**Work instruction**: Copy out the whole write-up on Counter-Strike player roles below, word for word.

═══ Supplied text

TL;DR

Project Goal: To determine if player "roles" in Counter-Strike are measurable behavioural archetypes that can be classified using machine learning, rather than just theoretical concepts.

Key Outcomes:

Data Processing & Feature Engineering: Processed over 1,000 match replay files (>400GB) to engineer a robust dataset of behavioural features, representing aspects of 'playstyle' such as aggression, trading, and positioning.
Quantifying Behaviour: Used statistical analysis (including visualisation, hypothesis testing and regression analysis) to formally model behavioural differences across roles, providing empirical validation for domain intuition (e.g. verifying how specific roles differ in positioning).
Role Classification: Developed a supervised learning model as a proof-of-concept for automating role labelling. Achieved ~0.92 (T-Side), ~0.76 (CT-Side) F1-Macro scores, demonstrating that player roles are statistically distinct and enabling the algorithmic identification of mislabelled data.

Potential Utility: This framework offers a scalable method for automated role labelling, applicable when manual annotation is unfeasible, such as on commercial analytics platforms or for large datasets.

Introduction

Counter-Strike (CS) has a rich history of competition spanning over two decades; it functions both as a casual game and a high-stakes sport with a healthy professional circuit (exceeding $30 million in annual prize pools). Each match of Counter-Strike acts as a complex system, with 5 players (agents) split onto two sides and constrained by a virtual arena. Out of this system, player "roles" have emerged as optimal ways to play the game. Similar to positions in football, terms like "Lurker" and "Anchor" describe a player's functional responsibility within the team structure.

══════
═══ The data

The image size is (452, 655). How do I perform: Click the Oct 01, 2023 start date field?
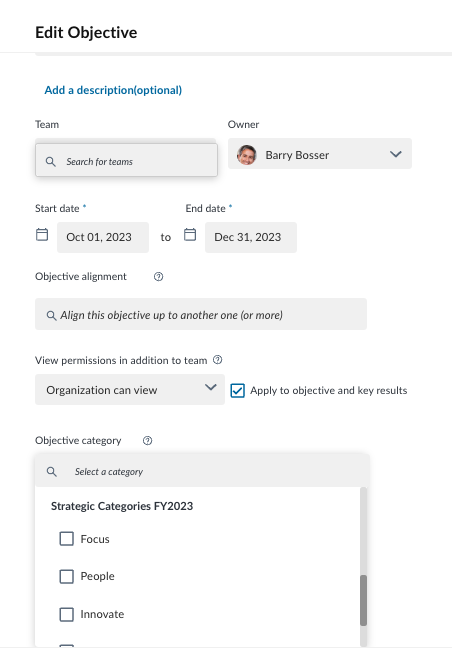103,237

══════
═══ The data

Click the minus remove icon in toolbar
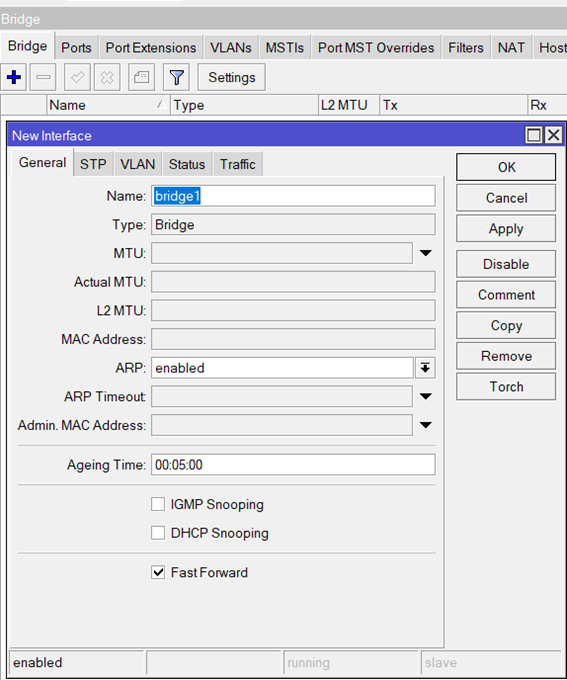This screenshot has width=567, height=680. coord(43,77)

══════

**Answer space**:
TL;DR

Project Goal: To determine if player "roles" in Counter-Strike are measurable behavioural archetypes that can be classified using machine learning, rather than just theoretical concepts.

Key Outcomes:

Data Processing & Feature Engineering: Processed over 1,000 match replay files (>400GB) to engineer a robust dataset of behavioural features, representing aspects of 'playstyle' such as aggression, trading, and positioning.
Quantifying Behaviour: Used statistical analysis (including visualisation, hypothesis testing and regression analysis) to formally model behavioural differences across roles, providing empirical validation for domain intuition (e.g. verifying how specific roles differ in positioning).
Role Classification: Developed a supervised learning model as a proof-of-concept for automating role labelling. Achieved ~0.92 (T-Side), ~0.76 (CT-Side) F1-Macro scores, demonstrating that player roles are statistically distinct and enabling the algorithmic identification of mislabelled data.

Potential Utility: This framework offers a scalable method for automated role labelling, applicable when manual annotation is unfeasible, such as on commercial analytics platforms or for large datasets.

Introduction

Counter-Strike (CS) has a rich history of competition spanning over two decades; it functions both as a casual game and a high-stakes sport with a healthy professional circuit (exceeding $30 million in annual prize pools). Each match of Counter-Strike acts as a complex system, with 5 players (agents) split onto two sides and constrained by a virtual arena. Out of this system, player "roles" have emerged as optimal ways to play the game. Similar to positions in football, terms like "Lurker" and "Anchor" describe a player's functional responsibility within the team structure.